## WHAT IS NEEDED
Can you return all of the material below unchanged, line for line, but without the pictures?

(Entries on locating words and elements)
:::

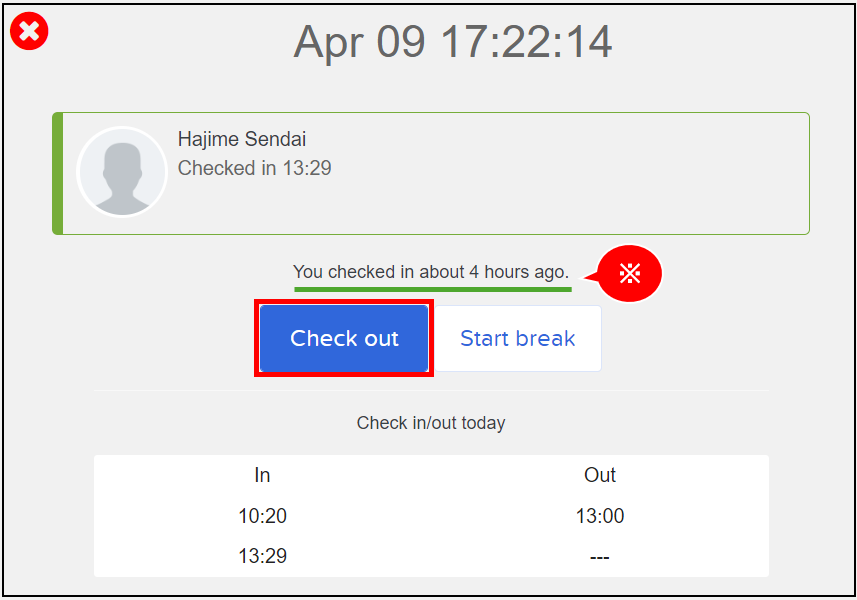Select the 13:29 check-in entry
The height and width of the screenshot is (600, 857).
pos(262,556)
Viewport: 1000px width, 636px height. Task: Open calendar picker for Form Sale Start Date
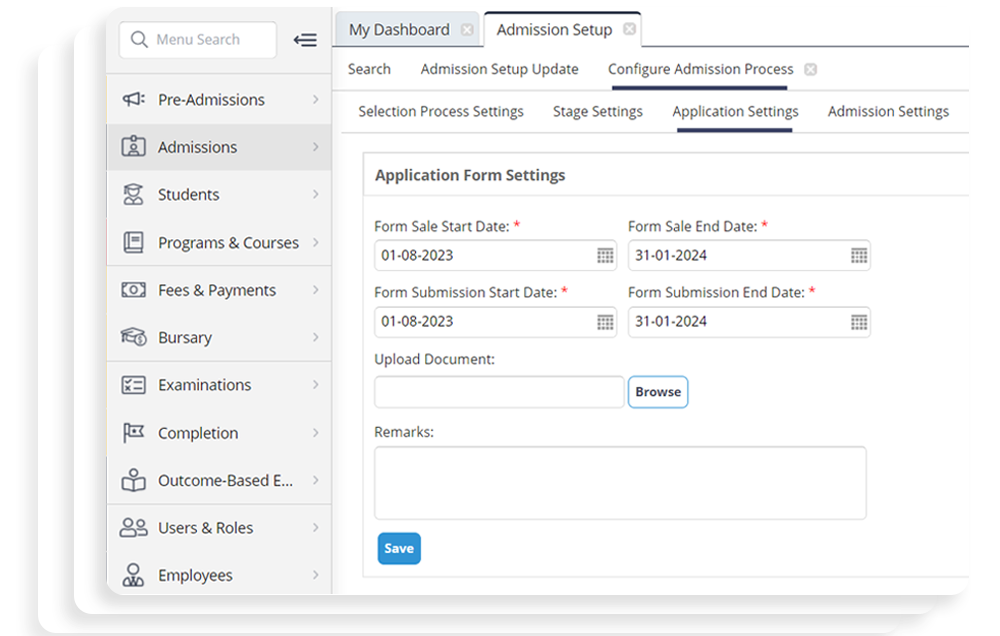[605, 256]
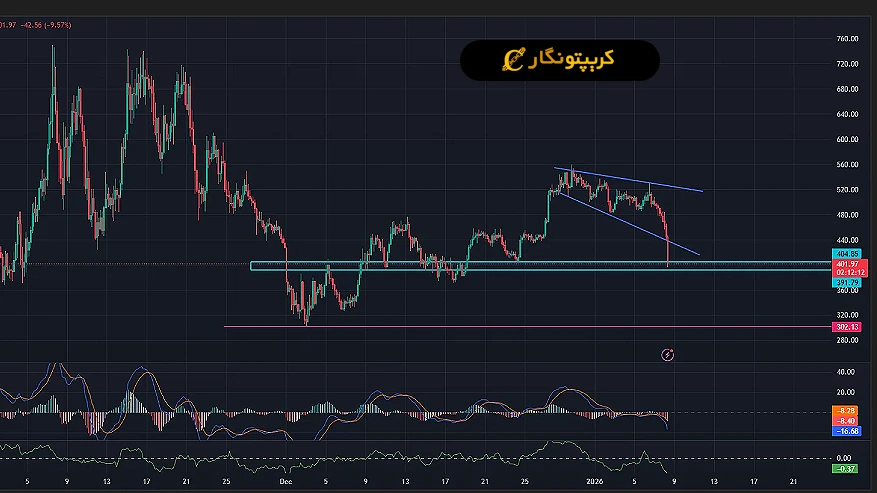Click the green -0.37 oscillator value label
Image resolution: width=877 pixels, height=493 pixels.
click(x=845, y=469)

:::

## RESULT OF THE TASK
Select the 13:29 check-in entry
The height and width of the screenshot is (600, 857).
pos(262,556)
Viewport: 1000px width, 636px height. Task: Open calendar picker for Form Sale Start Date
[605, 256]
Click the green -0.37 oscillator value label
Image resolution: width=877 pixels, height=493 pixels.
click(x=845, y=469)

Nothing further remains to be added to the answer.